Pass@N. Table 10 compares the math reasoning performance of our policy models with the instruct versions developed by the original model team. Our policy models do not consistently outperform the instruct versions. For example, on the Qwen2.5-Math-7B base model, Qwen2.5-Math-7B-Instruct achieves 4.2% higher accuracy on the MATH benchmark. However, in System 2 deep thinking paradigm, the pass@1 accuracy alone does not fully reflect the reasoning capabilities for the policy model. To provide a more comprehensive evaluation, Fig. 6 and Fig. 7 present the pass@N accuracy. In this metric, the policy model generates $N$ solutions under two settings: random sampling (Fig. 6) and PPM-augmented MCTS deep thinking (Fig. 7). A problem is considered solved if one solution is correct.
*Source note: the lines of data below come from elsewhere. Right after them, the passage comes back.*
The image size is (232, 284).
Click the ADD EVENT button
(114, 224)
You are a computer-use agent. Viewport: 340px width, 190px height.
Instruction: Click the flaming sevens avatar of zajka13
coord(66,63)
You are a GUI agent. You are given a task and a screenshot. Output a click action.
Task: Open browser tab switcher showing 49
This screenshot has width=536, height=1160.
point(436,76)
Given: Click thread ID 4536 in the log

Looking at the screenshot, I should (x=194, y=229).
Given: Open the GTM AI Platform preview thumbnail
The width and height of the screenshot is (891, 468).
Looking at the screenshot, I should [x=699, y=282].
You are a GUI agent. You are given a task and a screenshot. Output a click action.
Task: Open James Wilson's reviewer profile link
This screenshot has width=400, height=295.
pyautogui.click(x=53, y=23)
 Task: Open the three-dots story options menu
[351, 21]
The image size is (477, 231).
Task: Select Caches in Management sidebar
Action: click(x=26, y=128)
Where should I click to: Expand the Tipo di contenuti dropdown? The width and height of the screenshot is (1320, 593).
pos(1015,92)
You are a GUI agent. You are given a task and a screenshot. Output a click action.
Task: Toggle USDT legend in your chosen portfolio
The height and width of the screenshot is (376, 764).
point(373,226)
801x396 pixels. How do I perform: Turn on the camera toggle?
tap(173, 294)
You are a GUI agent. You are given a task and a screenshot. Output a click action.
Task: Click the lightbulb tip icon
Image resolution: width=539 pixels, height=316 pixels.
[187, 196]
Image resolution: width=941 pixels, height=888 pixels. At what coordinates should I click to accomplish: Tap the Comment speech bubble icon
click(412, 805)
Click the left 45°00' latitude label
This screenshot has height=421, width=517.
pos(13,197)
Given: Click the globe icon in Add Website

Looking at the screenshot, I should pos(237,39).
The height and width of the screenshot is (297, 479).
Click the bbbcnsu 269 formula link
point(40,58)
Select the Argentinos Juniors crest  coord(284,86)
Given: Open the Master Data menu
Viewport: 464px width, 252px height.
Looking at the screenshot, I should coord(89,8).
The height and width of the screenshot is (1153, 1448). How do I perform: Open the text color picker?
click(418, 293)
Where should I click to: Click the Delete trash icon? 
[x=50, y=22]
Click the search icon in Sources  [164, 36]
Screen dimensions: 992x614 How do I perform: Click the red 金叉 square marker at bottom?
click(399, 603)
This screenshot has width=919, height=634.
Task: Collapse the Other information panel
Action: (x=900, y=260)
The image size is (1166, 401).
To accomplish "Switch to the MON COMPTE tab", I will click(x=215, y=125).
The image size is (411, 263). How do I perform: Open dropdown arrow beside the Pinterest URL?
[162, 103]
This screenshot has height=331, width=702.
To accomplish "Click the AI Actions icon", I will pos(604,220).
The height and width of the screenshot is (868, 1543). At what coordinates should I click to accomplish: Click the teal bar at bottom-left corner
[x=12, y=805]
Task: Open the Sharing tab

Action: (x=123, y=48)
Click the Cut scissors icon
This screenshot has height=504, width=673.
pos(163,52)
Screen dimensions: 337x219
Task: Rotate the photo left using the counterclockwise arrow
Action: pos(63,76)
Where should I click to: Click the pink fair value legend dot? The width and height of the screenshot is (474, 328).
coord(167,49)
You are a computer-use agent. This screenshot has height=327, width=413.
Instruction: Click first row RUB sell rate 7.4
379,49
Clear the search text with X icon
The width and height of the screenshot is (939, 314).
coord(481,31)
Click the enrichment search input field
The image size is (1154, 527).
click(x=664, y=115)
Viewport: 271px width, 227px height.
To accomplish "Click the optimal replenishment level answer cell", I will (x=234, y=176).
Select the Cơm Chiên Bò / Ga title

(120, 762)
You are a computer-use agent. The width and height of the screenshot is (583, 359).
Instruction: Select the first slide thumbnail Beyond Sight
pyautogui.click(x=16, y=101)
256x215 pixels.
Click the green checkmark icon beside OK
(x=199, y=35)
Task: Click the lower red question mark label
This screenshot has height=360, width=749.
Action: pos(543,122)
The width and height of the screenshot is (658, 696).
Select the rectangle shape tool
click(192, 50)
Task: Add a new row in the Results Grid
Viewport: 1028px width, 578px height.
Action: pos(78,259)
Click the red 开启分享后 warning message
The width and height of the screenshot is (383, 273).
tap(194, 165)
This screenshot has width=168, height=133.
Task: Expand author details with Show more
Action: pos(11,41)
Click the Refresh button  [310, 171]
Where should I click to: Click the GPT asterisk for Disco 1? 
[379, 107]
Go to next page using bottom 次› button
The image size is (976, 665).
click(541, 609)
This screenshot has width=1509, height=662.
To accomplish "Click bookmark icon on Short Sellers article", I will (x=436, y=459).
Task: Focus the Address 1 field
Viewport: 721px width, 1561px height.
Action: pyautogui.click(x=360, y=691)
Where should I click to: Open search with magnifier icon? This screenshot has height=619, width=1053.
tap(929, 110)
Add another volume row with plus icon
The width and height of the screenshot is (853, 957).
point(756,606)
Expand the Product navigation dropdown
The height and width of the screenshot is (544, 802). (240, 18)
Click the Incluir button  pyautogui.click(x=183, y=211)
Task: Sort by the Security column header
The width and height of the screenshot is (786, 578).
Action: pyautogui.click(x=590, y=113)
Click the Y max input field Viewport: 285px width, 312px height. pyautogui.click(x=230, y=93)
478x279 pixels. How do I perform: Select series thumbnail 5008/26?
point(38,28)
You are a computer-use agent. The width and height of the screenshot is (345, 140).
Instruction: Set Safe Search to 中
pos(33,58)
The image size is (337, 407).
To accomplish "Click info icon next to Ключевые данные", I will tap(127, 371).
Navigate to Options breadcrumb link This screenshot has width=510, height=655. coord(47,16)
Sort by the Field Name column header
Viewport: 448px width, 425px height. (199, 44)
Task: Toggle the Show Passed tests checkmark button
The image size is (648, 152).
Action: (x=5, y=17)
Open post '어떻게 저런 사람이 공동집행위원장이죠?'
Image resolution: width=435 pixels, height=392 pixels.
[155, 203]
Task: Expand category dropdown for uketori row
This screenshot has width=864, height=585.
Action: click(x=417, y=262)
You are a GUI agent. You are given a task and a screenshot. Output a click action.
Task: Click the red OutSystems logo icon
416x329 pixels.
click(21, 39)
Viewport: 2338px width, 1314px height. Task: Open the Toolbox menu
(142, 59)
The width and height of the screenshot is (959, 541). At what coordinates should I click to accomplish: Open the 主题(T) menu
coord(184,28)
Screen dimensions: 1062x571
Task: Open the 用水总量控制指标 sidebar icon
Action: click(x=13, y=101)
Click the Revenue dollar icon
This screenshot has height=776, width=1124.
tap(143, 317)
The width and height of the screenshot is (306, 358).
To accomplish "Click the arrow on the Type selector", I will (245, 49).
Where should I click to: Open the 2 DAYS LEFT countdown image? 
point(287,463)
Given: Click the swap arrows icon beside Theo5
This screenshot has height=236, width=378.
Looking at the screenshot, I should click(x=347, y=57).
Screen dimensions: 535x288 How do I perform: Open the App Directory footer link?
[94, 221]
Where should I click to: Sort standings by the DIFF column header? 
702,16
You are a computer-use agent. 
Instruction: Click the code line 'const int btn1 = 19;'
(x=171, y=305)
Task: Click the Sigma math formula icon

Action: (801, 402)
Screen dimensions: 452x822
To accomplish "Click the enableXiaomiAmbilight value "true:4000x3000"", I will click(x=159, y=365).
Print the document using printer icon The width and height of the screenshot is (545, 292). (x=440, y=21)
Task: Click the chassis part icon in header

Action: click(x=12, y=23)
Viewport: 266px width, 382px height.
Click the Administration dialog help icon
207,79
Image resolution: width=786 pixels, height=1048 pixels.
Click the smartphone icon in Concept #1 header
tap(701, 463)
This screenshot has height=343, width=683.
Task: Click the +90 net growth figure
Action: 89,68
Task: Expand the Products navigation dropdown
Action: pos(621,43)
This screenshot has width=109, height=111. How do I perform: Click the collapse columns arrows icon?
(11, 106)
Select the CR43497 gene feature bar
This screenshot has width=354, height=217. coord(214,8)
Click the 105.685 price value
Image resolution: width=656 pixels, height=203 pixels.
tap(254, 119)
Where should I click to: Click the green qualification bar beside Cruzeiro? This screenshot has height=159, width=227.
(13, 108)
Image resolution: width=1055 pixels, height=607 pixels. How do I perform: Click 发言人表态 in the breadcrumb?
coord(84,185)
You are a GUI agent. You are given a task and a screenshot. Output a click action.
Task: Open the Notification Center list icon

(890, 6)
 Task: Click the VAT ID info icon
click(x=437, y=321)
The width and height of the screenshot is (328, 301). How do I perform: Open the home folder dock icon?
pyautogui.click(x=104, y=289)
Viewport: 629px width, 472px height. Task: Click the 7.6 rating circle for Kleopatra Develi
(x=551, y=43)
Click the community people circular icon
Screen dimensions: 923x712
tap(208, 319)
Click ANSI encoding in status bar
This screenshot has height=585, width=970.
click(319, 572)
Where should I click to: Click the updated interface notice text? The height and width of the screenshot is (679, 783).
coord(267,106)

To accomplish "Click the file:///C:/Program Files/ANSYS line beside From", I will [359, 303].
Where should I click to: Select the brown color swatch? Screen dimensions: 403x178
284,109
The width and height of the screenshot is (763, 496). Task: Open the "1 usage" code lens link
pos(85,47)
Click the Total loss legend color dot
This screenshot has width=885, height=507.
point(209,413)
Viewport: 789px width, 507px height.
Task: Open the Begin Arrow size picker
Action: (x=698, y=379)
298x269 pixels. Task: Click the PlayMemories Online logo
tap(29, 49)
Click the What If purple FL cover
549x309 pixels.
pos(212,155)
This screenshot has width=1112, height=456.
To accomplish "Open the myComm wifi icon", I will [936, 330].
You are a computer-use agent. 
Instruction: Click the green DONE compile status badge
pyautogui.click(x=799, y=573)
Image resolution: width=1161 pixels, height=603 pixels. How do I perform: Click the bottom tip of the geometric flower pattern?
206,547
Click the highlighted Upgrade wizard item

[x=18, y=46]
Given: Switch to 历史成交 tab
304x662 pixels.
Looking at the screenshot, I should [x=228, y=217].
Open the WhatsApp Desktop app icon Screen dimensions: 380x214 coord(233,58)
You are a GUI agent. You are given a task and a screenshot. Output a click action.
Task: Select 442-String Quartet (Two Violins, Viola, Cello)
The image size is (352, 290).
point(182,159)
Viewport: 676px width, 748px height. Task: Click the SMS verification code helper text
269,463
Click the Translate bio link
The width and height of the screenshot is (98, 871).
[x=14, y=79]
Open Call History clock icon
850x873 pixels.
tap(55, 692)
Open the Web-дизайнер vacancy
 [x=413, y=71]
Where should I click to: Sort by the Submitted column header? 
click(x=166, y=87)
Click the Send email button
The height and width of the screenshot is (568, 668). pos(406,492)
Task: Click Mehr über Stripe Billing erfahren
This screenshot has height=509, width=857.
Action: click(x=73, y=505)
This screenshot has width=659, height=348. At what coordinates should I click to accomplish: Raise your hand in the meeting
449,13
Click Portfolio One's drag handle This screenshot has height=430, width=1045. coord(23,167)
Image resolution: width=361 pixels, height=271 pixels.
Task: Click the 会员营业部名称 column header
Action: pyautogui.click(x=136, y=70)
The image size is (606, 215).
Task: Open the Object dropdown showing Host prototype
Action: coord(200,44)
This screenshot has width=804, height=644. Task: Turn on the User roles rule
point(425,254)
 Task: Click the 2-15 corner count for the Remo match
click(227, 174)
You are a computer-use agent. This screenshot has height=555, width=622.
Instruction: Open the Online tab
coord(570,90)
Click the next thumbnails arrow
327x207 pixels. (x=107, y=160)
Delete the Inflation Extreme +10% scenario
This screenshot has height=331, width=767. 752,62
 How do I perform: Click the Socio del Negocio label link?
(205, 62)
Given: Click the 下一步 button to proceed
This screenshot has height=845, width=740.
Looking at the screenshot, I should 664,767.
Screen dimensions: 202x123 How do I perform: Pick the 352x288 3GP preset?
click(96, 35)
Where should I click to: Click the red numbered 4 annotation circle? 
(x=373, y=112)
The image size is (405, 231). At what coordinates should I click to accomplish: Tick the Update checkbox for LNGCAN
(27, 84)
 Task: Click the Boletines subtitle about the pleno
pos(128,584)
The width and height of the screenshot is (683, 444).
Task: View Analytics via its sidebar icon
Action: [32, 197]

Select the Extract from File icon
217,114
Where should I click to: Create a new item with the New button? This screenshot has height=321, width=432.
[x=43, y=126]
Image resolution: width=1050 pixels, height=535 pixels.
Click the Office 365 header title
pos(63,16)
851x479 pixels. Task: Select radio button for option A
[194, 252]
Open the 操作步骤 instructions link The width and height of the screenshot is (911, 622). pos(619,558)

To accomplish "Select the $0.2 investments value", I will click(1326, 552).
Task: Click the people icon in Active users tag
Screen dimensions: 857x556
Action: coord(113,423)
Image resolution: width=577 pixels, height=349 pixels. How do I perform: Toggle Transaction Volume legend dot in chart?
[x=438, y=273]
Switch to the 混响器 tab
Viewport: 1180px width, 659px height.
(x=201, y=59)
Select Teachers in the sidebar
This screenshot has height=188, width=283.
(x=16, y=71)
As shown in Figure 6, our policy model achieves comparable Pass@64 accuracy with Qwen2.5-Math-7B-Instruct on MATH and significantly outperforms it on other benchmarks. Figure 7 further compares the pass@N accuracy of our four policy models (different sizes) after MCTS deep thinking under the same PPM guidance. We can observe that after generating 64 trajectories, the pass@N accuracy of different policy models becomes comparable.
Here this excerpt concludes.